In [None]:
# 이게 최종 이거 사용했어!!!-*- coding: utf-8 -*-
"""
Hybrid Phase Clustering  |  Actor 6D + Topic 11D
────────────────────────────────────────────────────────────────────────
· weight grid : (1‥3)×(1‥3) , K = 3‥7
· 3-year centred MA
· K-Means(n_init=20) & Ward hierarchical
· Phase  : (km==hc  or  ±1y)  +  ≥3y  +  GAP 흡수(≤2y)
· Hungarian 매핑 → global ARI & phase-purity
· 시각화  : Silhouette / Elbow / CH grid, Phase timeline, profile heatmap
"""

# ───────────────────── 0. 라이브러리 ─────────────────────
import os, sys, warnings, itertools
from datetime import datetime
import numpy as np
import pandas as pd
import matplotlib.pyplot as plt
import seaborn as sns

from sklearn.cluster       import KMeans
from sklearn.metrics       import silhouette_score, calinski_harabasz_score, adjusted_rand_score
from sklearn.preprocessing import StandardScaler
from scipy.cluster.hierarchy import linkage, fcluster
from scipy.optimize          import linear_sum_assignment

plt.rcParams["font.family"] = "Malgun Gothic"
warnings.filterwarnings("ignore", category=FutureWarning)

# ───────────────────── 1. 경로 / 파일 ─────────────────────
FILE = (
    r"C:\Users\Administrator\Desktop\0.졸업논문\2. Chapter 2\Data\결과값\DTM_statement per actor_뉴스기사\DTM_statement per actor\전처리\actor,topic으로해서 시기구분\DTM_Doc_Topic_Distribution_20250523기준최종업데이트_1st revision_Na제거 - 복사본.xlsx"
)
if not os.path.isfile(FILE):
    sys.exit(f"[Error] 파일이 없습니다 → {FILE}")

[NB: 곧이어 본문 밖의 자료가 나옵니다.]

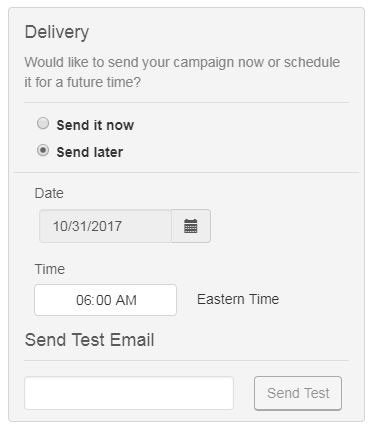Viewport: 374px width, 428px height.
Task: Click the 00 minutes in time field
Action: pos(103,300)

SAVE_DIR = os.path.dirname(FILE)
STAMP    = datetime.now().strftime("%Y%m%d_%H%M%S")

# ───────────────────── 2. 데이터 로드 ─────────────────────
df = pd.read_excel(
    FILE, engine="openpyxl",
    dtype={"year": int, "broader_type": str, "DTM_DominantTopic": int}
)
ACTOR_COL = "broader_type"
TOPIC_COL = "DTM_DominantTopic"

# ───────────────────── 3. 연도 × Actor / Topic 비중 ─────────────────────
actor_cnt = (
    df.groupby(["year", ACTOR_COL]).size()
      .unstack(fill_value=0)
      .reindex(columns=sorted(df[ACTOR_COL].dropna().unique()))
)
actor_share = actor_cnt.div(actor_cnt.sum(axis=1), axis=0)

topic_cnt = (
    df.groupby(["year", TOPIC_COL]).size()
      .unstack(fill_value=0)
      .reindex(columns=range(11), fill_value=0)
)
topic_share = topic_cnt.div(topic_cnt.sum(axis=1), axis=0)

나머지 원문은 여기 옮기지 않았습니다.